> _Data to examine_
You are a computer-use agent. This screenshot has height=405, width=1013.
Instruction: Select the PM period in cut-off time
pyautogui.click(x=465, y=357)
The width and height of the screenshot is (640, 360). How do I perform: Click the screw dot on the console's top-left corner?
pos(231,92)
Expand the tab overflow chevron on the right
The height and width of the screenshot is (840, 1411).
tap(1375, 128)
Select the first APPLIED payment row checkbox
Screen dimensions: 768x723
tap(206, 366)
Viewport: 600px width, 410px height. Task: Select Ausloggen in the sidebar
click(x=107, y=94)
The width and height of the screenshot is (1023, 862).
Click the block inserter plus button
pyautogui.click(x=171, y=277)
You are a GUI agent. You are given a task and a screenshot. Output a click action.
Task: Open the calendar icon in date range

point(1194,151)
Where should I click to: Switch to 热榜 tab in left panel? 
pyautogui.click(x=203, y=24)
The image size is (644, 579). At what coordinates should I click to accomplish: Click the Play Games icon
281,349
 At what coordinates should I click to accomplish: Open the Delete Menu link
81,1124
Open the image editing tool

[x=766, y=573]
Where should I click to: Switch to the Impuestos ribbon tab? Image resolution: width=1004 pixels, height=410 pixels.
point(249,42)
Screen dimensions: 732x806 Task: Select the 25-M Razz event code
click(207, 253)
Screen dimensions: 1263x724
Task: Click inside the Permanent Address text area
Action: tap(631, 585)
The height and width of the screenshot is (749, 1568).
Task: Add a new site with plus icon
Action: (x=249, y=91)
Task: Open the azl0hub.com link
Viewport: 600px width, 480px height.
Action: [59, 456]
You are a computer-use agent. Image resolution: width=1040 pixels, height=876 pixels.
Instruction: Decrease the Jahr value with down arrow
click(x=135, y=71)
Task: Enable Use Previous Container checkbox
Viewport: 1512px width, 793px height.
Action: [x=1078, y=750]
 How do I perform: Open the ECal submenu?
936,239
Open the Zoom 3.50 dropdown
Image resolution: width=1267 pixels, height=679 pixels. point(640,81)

> _How to complete this task_
Reproduce each entry above. Every word must match.

> _Solution to this problem_
You are a computer-use agent. This screenshot has height=405, width=1013.
Instruction: Select the PM period in cut-off time
pyautogui.click(x=465, y=357)
The width and height of the screenshot is (640, 360). How do I perform: Click the screw dot on the console's top-left corner?
pos(231,92)
Expand the tab overflow chevron on the right
The height and width of the screenshot is (840, 1411).
tap(1375, 128)
Select the first APPLIED payment row checkbox
Screen dimensions: 768x723
tap(206, 366)
Viewport: 600px width, 410px height. Task: Select Ausloggen in the sidebar
click(x=107, y=94)
The width and height of the screenshot is (1023, 862).
Click the block inserter plus button
pyautogui.click(x=171, y=277)
You are a GUI agent. You are given a task and a screenshot. Output a click action.
Task: Open the calendar icon in date range

point(1194,151)
Where should I click to: Switch to 热榜 tab in left panel? 
pyautogui.click(x=203, y=24)
The image size is (644, 579). At what coordinates should I click to accomplish: Click the Play Games icon
281,349
 At what coordinates should I click to accomplish: Open the Delete Menu link
81,1124
Open the image editing tool

[x=766, y=573]
Where should I click to: Switch to the Impuestos ribbon tab? Image resolution: width=1004 pixels, height=410 pixels.
point(249,42)
Screen dimensions: 732x806 Task: Select the 25-M Razz event code
click(207, 253)
Screen dimensions: 1263x724
Task: Click inside the Permanent Address text area
Action: tap(631, 585)
The height and width of the screenshot is (749, 1568).
Task: Add a new site with plus icon
Action: (x=249, y=91)
Task: Open the azl0hub.com link
Viewport: 600px width, 480px height.
Action: [59, 456]
You are a computer-use agent. Image resolution: width=1040 pixels, height=876 pixels.
Instruction: Decrease the Jahr value with down arrow
click(x=135, y=71)
Task: Enable Use Previous Container checkbox
Viewport: 1512px width, 793px height.
Action: [x=1078, y=750]
 How do I perform: Open the ECal submenu?
936,239
Open the Zoom 3.50 dropdown
Image resolution: width=1267 pixels, height=679 pixels. point(640,81)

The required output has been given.